How to call a method by name?

  • Thread starter Thread starter bz
  • Start date Start date
B

bz

Hi,

I have the following situation:
a class can be loaded dynamically, and an object can be created from
it (the class implements an interface I know).
The class can have one or several methods which are not defined by the
interface. I don't know their name, but I could know their signature
(for example such method receive a parameter of type UserProfile and
returns bool)
Also, my interface have a method that returns the name (as string) of
such method
For example I can have a code like this

string authMethod = myobject.GetAuthenticationMethod();

now I want to be able to call that method, with a code like this

UserProfile upf = new UserProfile(userID);
bool retValue = CallByName(myobject, authMethod, upf);

How can I do this?

Thanks
 
What does your GetAuthenticationMethod() look like?

And what do you mean by "loading a class dynamically"? Do you mean
you're dynamically loading a DLL? Or you're *instantiating* an object
that you don't necessarily know all about at compile time... other
than it implements a known interface?
 
Hi,
What does your GetAuthenticationMethod() look like?

myobject implements an interface, which has a method

public string GetAuthenticationMethod()

and it returns the name of a method, like Login

Where Login is defined as

public void bool Login(UserProfile u)
And what do you mean by "loading a class dynamically"?  Do you mean
you're dynamically loading a DLL?  Or you're *instantiating* an object
that you don't necessarily know all about at compile time... other
than it implements a known interface?

Actually both.
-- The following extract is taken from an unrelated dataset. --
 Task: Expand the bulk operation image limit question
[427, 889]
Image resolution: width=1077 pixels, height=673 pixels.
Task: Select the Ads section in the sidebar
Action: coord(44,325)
The idea is to implement a decoupled interface between
a front end which I implement and a back-end that is already developed
by someone else, and to be able to configure such "hooks", configured
into app.config / web.config, so the frontend can dynamically, at
runtime, resolve and load the backend components and "connect" to them

Do you have any idea about how to implement this?

Thanks
 
Yes.

I think you're recreating the wheel by trying to call a method based
on its string name. You're adding a whole bunch of extra work both
for yourself as the class designer and for the users of your class
that would have to dereference the method string name and hunt down
the actual method.

When you say "hooks", I think "events" or "delegates". When you say
"my interface", I'm assuming that the code you're loading implements
YOUR interface? Which means you have control over the interface. If
that's the case, then I'd design the interface to have all of the
methods you need. Is there any reason why this wouldn't work?